Point One: The plan will not be subject to the QJSA/QPSA rules with respect to a participant, so long as the following conditions are met:
–the plan is neither a defined benefit plan nor a defined contribution plan that is subject to the funding standards of § 412 of the Internal Revenue Code (the “Code”), thus meeting the first two conditions in § 401(a)(11)(B) of the Code;
— the participant’s entire nonforfeitable benefit under the plan is payable in full, on the death of the participant prior to the annuity starting date, to the participant’s surviving spouse (or, if there is no surviving spouse, the participant’s designated beneficiary), thus meeting the condition in § 401(a)(11)(B)(iii)(I) of the Code;
–the plan is not a direct or indirect transferee of a plan that was subject to the QJSA and QPSA requirements with respect to the participant, thus meeting the condition of § 401(a)(11)(B)(iii)(III) of the Code; and
–the participant may not elect to have his/her benefit paid in the form of a life annuity, thus meeting the condition in § 401(a)(11)(B)(iii)(II) of the Code. This condition may be satisfied even if the deferred annuity contract pays a life annuity unless the participant elects otherwise by his/ her annuity starting date. However, the condition fails to be satisfied-and the deferred annuity contract (but not the entire plan) becomes subject to the QJSA/QPSA rules- if the participant makes no election by the annuity staring date, and thus will receive payment in annuity form.

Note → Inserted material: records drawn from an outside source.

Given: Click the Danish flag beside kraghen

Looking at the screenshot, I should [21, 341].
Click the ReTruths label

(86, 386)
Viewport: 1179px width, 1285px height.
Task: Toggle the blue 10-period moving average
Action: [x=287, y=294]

Point Two: If the deferred annuity contract pays benefits only in an annuity form, the amounts payable under the contract will generally be subject to the QJSA/QPSA requirements. This obtains because the participant will be treated as having elected a life annuity, and thus failing to meet the condition for exception to the QJSA/QPSA requirements in § 401(a)(11)(B)(iii)(II) of the Code.
Point Three: If the deferred annuity contract pays a death benefit to the participant’s surviving spouse in the form of a life annuity, based on 100% of the contributions used to purchase the contract, the deferred annuity contract feature of the plan satisfies the requirements in the Code and regulations for a QPSA (see § 1.401(a)-20, Q&A-20). Further, if the life annuity may not be waived in favor of another form of payment or a nonspouse beneficiary, since the deferred annuity contract fully subsidizes the costs of the QPSA (i.e., no charge is imposed for the coverage), the plan is not required to provide the written QPSA explanation or obtain any spousal consent (§ 417(a)(3) and (5) of the Code ) with respect to the deferred annuity contract.